### [Records provided]
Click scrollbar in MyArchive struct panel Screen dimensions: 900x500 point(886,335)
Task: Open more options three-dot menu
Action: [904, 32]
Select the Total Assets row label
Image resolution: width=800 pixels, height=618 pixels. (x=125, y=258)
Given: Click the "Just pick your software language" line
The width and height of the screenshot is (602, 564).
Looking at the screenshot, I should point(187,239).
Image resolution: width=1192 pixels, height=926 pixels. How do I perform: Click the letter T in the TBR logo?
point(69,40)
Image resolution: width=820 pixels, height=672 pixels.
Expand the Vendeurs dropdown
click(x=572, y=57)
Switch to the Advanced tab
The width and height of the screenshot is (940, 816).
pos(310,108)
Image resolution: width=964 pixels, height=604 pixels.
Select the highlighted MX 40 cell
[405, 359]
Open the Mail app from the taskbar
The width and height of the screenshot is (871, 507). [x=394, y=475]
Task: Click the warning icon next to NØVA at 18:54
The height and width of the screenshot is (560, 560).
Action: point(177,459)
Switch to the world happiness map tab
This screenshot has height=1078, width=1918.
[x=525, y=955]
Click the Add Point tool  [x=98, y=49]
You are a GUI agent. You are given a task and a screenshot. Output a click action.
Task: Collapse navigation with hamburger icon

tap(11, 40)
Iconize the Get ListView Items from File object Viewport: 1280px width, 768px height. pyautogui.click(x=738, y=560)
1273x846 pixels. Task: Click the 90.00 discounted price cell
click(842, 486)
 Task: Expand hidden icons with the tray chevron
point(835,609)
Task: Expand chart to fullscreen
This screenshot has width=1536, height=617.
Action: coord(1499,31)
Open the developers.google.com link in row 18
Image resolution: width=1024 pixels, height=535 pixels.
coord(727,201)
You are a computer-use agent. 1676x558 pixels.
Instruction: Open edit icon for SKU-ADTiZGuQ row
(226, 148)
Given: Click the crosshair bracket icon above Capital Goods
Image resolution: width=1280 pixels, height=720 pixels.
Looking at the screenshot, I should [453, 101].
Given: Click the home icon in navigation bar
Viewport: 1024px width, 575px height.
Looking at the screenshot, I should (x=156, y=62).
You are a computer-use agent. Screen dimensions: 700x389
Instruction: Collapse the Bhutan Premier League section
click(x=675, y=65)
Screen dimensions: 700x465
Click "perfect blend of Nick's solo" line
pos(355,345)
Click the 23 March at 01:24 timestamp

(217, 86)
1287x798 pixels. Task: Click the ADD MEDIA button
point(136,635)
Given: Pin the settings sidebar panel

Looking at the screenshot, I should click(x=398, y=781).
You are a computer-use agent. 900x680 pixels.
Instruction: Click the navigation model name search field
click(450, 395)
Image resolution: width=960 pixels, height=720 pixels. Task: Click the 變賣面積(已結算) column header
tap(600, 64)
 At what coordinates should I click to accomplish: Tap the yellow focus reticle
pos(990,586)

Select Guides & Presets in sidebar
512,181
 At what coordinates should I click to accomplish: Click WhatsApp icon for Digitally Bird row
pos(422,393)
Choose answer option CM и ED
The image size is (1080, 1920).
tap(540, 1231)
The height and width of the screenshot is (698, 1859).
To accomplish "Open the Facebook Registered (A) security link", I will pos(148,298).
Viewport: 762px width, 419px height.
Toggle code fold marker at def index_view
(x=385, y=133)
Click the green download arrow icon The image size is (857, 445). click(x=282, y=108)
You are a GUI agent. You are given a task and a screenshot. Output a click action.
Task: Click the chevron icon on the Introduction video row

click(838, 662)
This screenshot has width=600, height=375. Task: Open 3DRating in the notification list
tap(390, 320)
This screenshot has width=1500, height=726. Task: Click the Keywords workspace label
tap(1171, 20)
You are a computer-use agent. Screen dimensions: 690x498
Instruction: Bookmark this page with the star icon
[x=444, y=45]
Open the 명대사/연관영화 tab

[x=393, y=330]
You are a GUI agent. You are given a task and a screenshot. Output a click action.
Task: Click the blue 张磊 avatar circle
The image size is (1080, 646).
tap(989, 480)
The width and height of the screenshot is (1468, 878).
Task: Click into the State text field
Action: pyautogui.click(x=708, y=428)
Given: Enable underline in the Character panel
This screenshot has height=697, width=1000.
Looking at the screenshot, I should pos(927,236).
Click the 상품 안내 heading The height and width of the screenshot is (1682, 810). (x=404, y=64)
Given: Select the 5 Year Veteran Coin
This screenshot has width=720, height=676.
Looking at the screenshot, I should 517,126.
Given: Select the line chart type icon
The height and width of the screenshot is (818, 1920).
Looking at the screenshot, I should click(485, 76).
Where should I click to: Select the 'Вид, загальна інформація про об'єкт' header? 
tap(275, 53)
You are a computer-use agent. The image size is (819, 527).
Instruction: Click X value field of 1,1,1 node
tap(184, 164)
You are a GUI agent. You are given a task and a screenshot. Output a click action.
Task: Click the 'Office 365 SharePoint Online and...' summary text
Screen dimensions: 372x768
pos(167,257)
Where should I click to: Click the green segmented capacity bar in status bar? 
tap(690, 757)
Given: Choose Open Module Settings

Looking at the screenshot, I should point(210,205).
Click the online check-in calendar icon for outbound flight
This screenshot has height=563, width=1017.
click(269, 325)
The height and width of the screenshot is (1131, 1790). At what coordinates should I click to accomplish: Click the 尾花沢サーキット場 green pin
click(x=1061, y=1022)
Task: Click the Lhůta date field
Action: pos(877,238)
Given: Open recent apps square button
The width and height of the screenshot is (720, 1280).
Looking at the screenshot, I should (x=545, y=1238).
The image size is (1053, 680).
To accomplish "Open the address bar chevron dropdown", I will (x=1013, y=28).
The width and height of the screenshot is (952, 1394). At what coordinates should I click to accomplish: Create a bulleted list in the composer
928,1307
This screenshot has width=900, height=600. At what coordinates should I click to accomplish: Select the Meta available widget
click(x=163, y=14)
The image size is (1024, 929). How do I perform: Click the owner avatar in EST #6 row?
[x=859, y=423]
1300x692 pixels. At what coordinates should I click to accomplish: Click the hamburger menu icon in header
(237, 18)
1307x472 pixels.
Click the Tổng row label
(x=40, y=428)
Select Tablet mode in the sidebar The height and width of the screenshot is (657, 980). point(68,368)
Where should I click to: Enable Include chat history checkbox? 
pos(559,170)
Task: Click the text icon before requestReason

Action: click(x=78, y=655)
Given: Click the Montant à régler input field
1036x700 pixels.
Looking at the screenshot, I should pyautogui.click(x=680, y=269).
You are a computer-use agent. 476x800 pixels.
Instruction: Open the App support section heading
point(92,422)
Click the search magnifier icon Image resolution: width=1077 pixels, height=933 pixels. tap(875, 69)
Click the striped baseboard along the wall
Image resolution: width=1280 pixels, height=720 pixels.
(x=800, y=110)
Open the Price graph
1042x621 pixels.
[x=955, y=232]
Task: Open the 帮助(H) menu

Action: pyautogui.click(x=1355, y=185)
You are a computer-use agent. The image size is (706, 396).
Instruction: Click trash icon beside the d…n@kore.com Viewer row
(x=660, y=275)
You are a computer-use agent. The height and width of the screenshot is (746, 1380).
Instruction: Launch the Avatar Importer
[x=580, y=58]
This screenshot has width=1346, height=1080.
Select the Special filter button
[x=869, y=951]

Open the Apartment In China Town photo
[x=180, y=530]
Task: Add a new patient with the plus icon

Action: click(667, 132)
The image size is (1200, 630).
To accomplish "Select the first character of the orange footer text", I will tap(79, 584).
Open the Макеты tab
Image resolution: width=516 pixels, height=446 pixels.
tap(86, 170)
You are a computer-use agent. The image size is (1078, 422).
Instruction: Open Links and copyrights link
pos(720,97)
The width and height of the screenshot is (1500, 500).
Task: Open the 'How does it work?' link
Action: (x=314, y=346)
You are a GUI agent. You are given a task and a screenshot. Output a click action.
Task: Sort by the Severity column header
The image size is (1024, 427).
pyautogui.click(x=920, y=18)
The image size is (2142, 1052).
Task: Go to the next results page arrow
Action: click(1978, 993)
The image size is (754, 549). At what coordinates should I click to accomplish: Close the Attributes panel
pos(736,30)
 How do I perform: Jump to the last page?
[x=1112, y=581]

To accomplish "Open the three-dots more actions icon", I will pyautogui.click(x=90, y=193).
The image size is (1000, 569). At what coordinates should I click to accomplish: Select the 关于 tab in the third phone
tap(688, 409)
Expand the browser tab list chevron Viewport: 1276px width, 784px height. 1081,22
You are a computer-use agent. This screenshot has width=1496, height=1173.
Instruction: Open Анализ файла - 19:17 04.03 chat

### [Instructions to follow]
All lines that include the word "chart" must be copied from the material above.

### [Finished exercise]
Task: Expand chart to fullscreen
Given: Select the line chart type icon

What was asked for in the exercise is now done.